New data bill could force telecoms companies to record users web browsing activities

Communications Data Bill will create a database of the UK’s web activities

The government’s Communications Data Bill has come under scrutiny by civil liberties campaigners.

If enforced, the bill would make telecoms companies store details of internet users activites to help combat crime.

Although Home Secretary Theresa May has stressed that the data will not be held on a single database, security experts have warned the committee examining the bill that it would operate like a giant virtual database with the ability to snoop on internet users activities.

The Communications Data Bill was published in draft earlier this year and is currently being examined by a committee consisting of MPs and peers.

The civil liberties groups giving evidence to the committee have suggested that the filtering system for the bill could potentially be used to mount ‘fishing expeditions’.

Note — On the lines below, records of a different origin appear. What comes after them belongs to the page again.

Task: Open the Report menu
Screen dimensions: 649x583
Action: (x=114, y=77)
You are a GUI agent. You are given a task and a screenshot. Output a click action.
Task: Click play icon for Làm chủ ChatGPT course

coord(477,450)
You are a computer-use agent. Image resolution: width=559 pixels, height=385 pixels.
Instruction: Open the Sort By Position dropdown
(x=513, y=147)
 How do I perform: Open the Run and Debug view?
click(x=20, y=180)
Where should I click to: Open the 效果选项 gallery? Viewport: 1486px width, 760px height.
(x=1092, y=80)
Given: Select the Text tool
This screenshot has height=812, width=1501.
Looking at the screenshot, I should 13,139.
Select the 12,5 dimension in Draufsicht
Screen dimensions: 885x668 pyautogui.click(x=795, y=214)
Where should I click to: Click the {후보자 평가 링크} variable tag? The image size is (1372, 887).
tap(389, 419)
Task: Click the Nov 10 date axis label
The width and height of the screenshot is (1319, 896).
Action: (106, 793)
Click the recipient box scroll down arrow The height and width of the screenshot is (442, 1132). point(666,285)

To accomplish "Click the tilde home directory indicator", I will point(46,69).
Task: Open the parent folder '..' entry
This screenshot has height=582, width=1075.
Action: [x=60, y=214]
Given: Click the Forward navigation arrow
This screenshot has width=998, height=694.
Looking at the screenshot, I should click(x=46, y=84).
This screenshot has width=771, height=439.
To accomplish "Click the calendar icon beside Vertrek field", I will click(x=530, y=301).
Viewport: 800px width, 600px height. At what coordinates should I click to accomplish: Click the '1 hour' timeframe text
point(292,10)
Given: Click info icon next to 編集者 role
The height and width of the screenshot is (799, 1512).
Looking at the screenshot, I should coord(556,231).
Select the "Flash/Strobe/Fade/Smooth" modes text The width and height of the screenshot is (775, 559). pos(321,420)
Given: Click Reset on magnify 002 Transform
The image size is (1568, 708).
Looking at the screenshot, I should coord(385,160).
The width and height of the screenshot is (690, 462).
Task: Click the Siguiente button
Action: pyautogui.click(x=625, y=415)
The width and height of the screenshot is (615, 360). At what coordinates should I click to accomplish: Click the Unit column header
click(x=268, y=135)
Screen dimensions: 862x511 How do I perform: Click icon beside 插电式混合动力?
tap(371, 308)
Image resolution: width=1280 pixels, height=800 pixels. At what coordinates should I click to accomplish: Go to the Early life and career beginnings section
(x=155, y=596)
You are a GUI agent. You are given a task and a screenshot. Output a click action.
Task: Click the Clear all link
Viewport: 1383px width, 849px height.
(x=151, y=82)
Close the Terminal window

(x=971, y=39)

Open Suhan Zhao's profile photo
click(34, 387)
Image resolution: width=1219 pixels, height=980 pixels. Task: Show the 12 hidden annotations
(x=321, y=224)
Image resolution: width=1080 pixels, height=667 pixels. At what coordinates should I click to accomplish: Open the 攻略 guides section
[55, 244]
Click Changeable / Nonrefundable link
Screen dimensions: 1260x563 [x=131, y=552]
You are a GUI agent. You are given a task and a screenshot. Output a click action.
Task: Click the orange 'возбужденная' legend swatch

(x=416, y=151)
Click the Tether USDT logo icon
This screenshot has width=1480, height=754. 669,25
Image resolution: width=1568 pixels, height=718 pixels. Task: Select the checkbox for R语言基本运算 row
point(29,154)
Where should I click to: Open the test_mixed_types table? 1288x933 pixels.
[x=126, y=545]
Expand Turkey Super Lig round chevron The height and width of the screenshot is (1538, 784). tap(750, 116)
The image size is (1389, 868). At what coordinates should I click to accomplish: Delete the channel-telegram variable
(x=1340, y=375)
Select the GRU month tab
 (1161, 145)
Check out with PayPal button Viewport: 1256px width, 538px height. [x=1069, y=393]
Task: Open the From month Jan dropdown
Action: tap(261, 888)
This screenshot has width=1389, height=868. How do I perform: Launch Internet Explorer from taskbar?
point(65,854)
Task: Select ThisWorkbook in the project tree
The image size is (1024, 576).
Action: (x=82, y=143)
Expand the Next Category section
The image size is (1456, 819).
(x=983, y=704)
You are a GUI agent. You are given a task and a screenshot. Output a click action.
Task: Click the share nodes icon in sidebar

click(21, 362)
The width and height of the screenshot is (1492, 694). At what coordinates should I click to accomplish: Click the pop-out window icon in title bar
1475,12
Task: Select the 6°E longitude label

The ‘request filter’ will allow police, tax inspectors, the security services and other officials to sift through information about a suspect’s internet browsing habits and mobile phone records.

Big Brother Watch director Nick Pickles said: "The filtering provisions are so broadly worded and so poorly drafted that it could allow mining of all the data collected, without any requirement for personal information, which is the very definition of a fishing trip."

Rachel Robinson, policy officer for Liberty, added: "The blanket retention of data about individuals as opposed to targeted surveillance, with which we have no problem, should not be a feature of a liberal society."